Resource usage summary:

    CPU time :                         209542.33 sec.     
    Max Memory :                       15725.28 MB   (*)
    Average Memory :                   10982.08 MB

(*) Max memory is how you will determine how much memory to request in future job scripts.

Check the maximum memory used by many previous jobs

If the jobs' LSF output files have the naming convention stdout.%JOBID, then do

grep "Max Memory" stdout*

Checking the memory of a running job

To find information about all your running jobs, do:

bjobs -r -X -o "jobid queue cpu_used run_time avg_mem max_mem slots delimiter=','"

This will return a CSV formatted list of your jobs showing the job ID, queue, total CPU time, elapsed wall clock time, average memory utilized, maximum memory utilized, and the number of cores reserved.

Check the max memory for your jobs, and make sure it does not exceed the amount requested or an amount that is a significant portion of the node assigned. You can check how much memory your assigned node has by using lshosts. For example, if your job is running on node n3m3-1, you can find the memory by doing:

lshosts | grep n3m3-1

To find the nodes assigned to your job, do:

bjobs -l [JOBID]

Also check if the maximum memory of the job steadily increases with time. If it does, look at the code or documentation and decide whether that is expected behavior. If not, it might be a problem with the application, such as a memory leak.

Estimating the expected memory requirements of a job

You may be able to estimate how much memory will be required for your job based on the following:

The memory requirements may be equal to the file sizes of the input data.
The memory may be proportional to the size of input data. E.g., if the code reads input data as a matrix, and then has to make a copy of that matrix, and multiply them to store a third matrix, then the memory requirement would be 3x the file size.

Increasing the number of grid points usually will require a proportionate increase in the amount of memory.
Estimation based on calculated variables:
Number of grid points * number of variables * size of data type(s)

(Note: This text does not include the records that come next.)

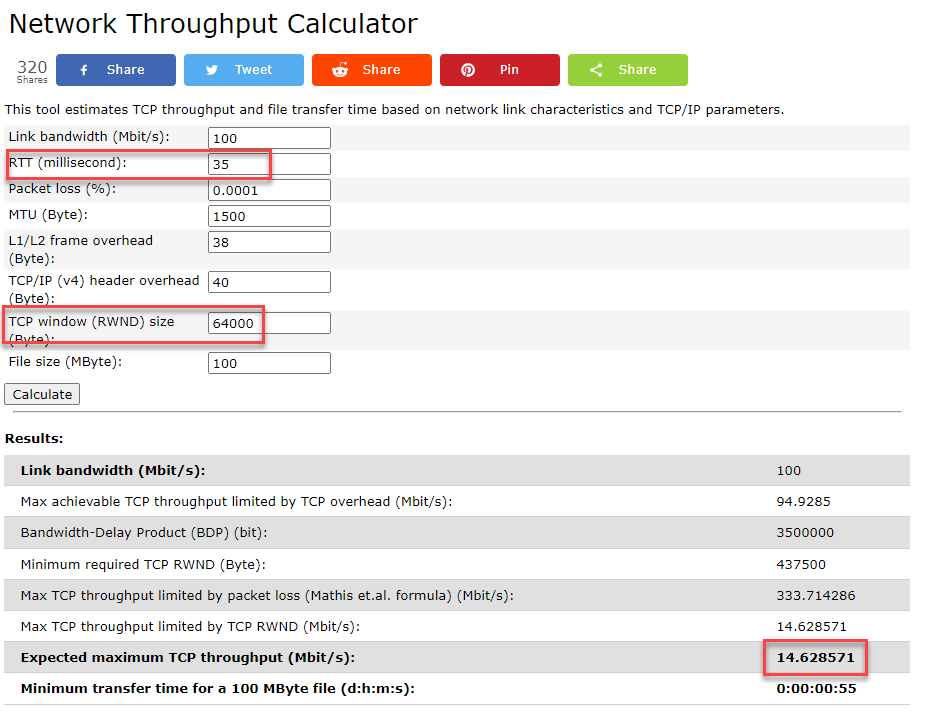Select the Packet loss percentage field
Image resolution: width=927 pixels, height=713 pixels.
[x=269, y=190]
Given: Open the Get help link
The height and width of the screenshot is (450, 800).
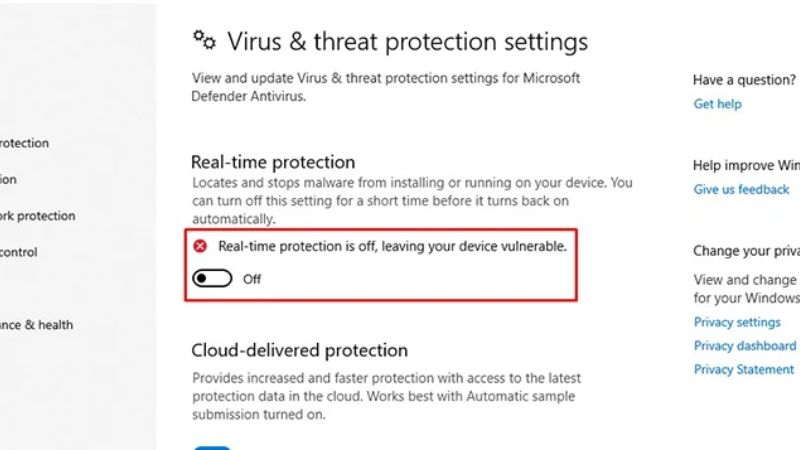Looking at the screenshot, I should click(x=717, y=104).
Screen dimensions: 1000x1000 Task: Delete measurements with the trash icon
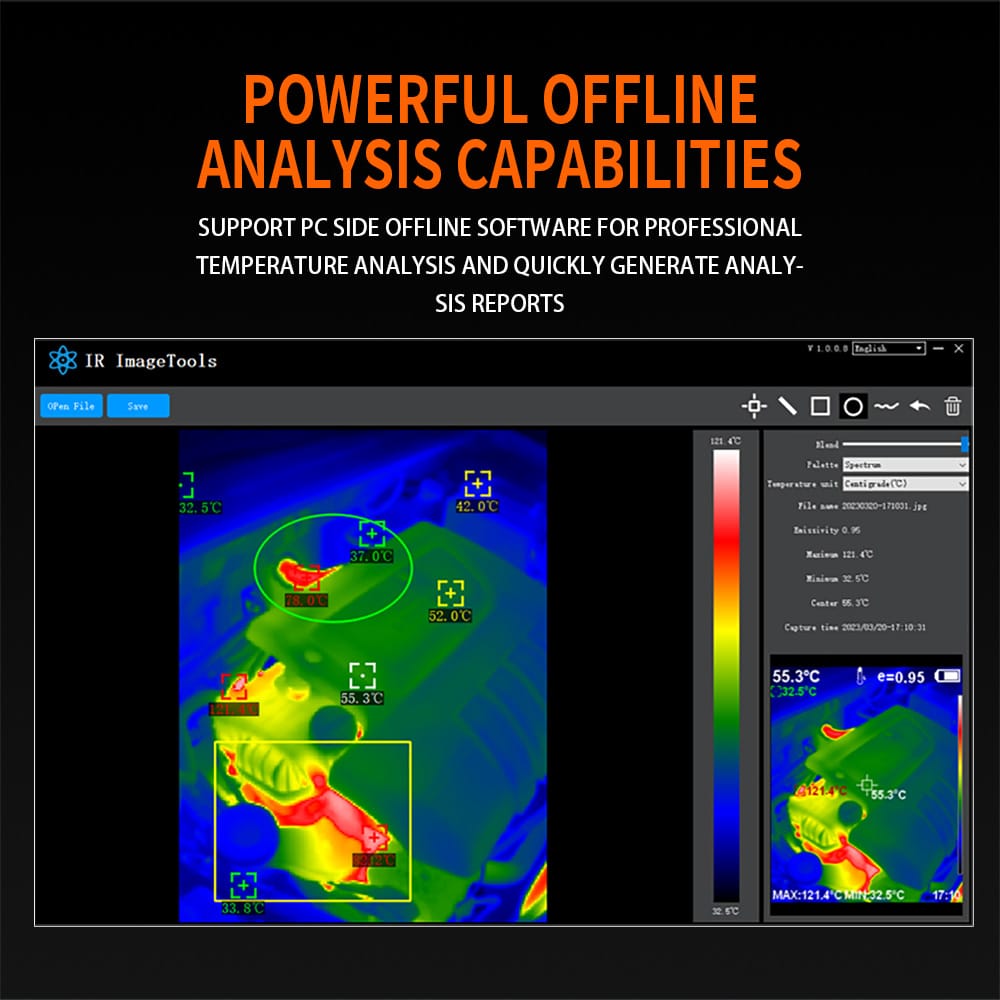coord(951,406)
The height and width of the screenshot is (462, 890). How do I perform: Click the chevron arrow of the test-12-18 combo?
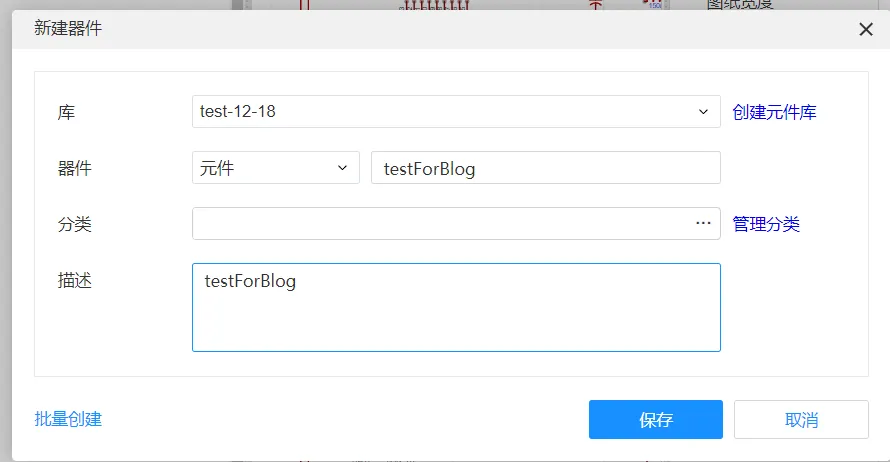(x=703, y=112)
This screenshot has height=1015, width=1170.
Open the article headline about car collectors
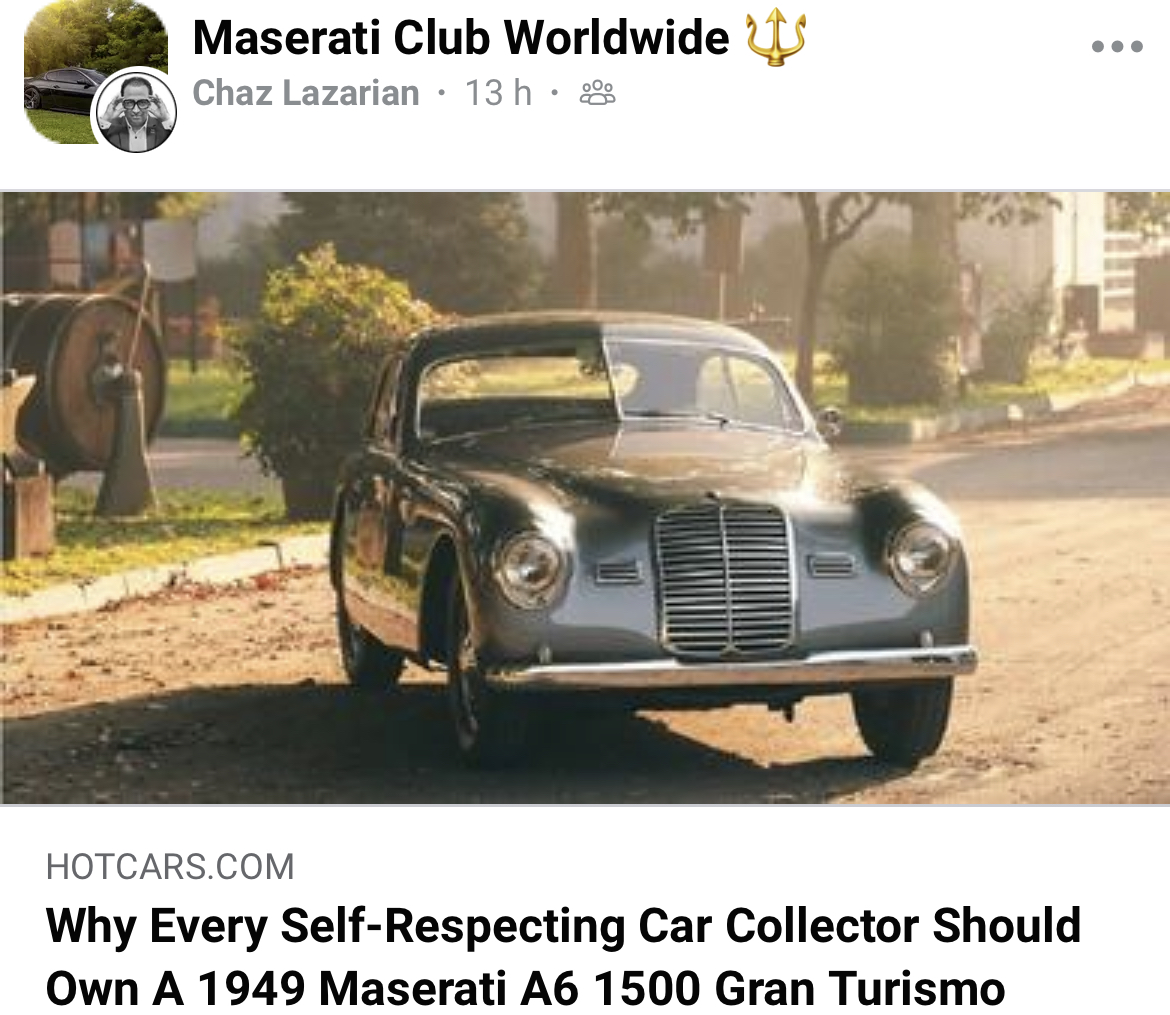tap(563, 957)
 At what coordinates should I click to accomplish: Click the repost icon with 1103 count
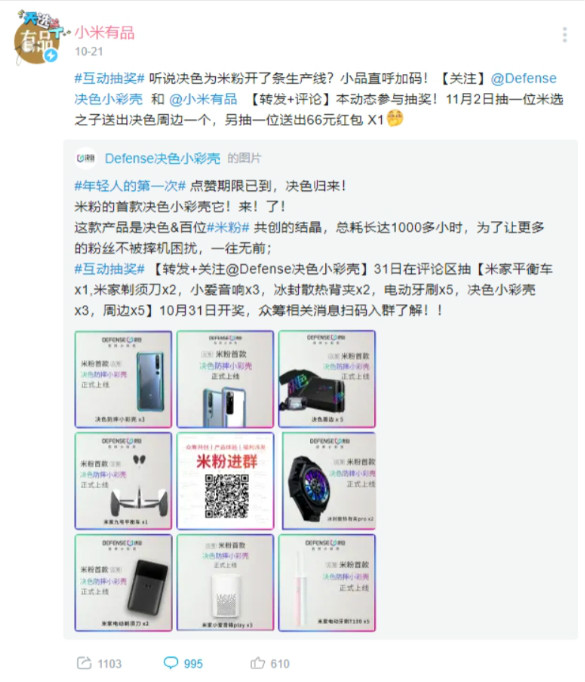pyautogui.click(x=84, y=663)
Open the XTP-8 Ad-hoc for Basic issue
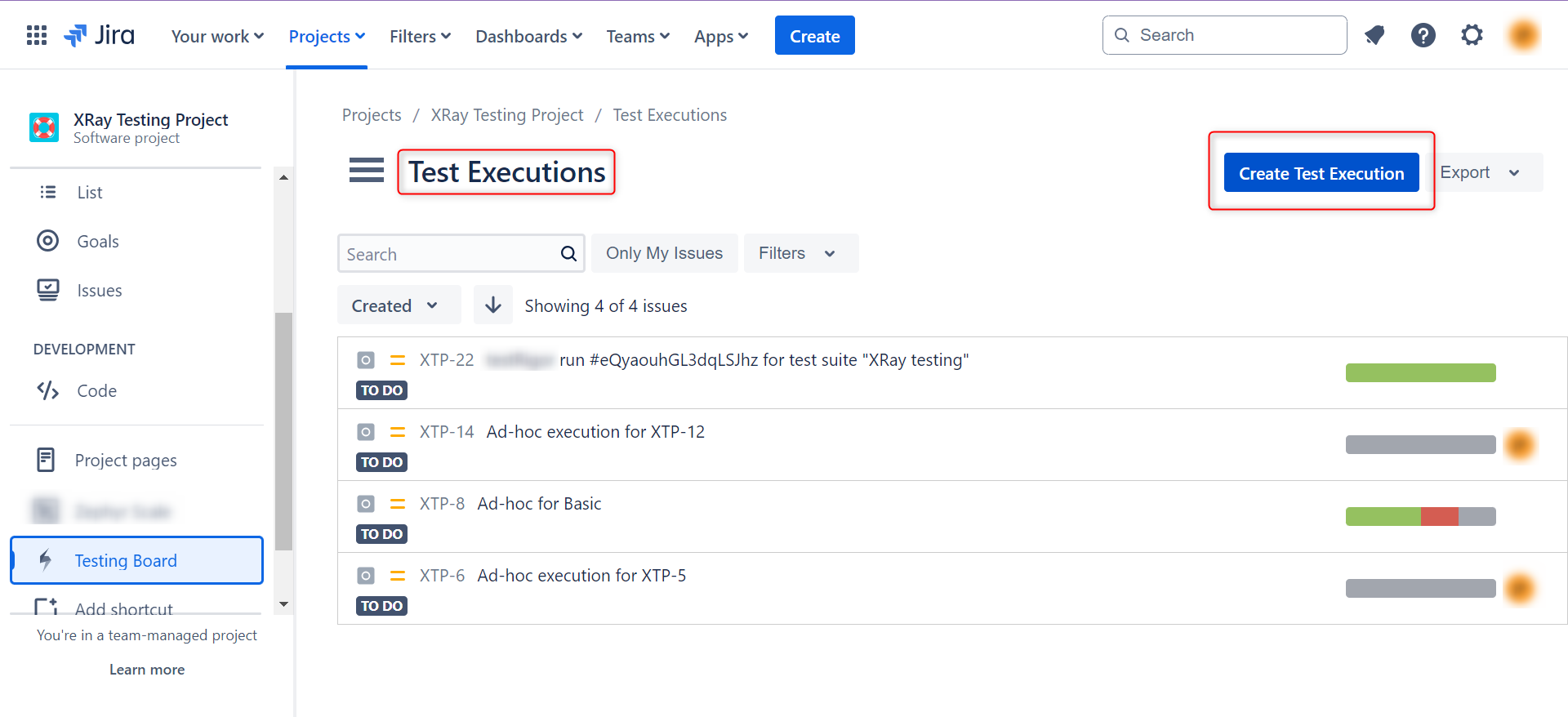The height and width of the screenshot is (717, 1568). pyautogui.click(x=539, y=504)
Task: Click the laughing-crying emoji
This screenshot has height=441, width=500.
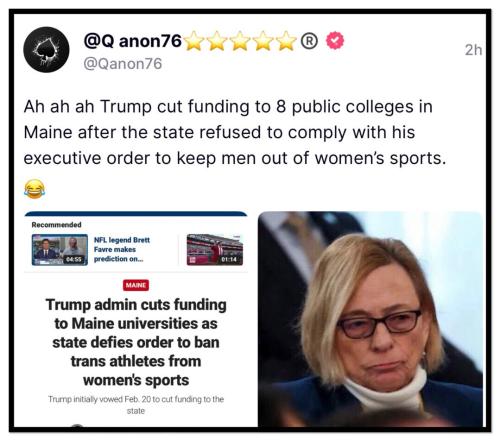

For the given application, look at the memory requirements for given examples.
Look at user forums for the application.
For bioinformatics software, post queries in the NC State Bioinformatics Users Group. Post your own results so that other users may benefit.

Recommendations for LSF scripts

Once the memory requirements have been estimated, memory requirements can be specified in an LSF script by using rusage. Please check the link to using rusage for more information.

Usage requests are per host, and the default unit is GB; to request that your job be assigned to a node or a set of nodes each having at least 64GB of RAM, do

#BSUB -R "rusage[mem=64]"

#BSUB -R "rusage[mem=64GB]"

When to use -x

As explained in the video on the Acceptable Use Policy, your job must not interfere with other users, and it should make efficient use of resources.

If your job will take most of the memory resources of a node, use -x. It is also appropriate to use -x when doing the tests to measure the amount of memory needed.

For production runs (e.g., submitting many simultaneous jobs), it is inappropriate to request -x when your job does not need to do so.

On the other hand, for production runs, you may want to ensure that other users are not placed on your node. Using -x may be appropriate in this case, but you should contact staff to assist in creating LSF batch scripts that ensure you are using -x on the subset of resources appropriate to your job. Staff may also be able to assist in bundling jobs such that only your jobs occupy the nodes you are assigned to.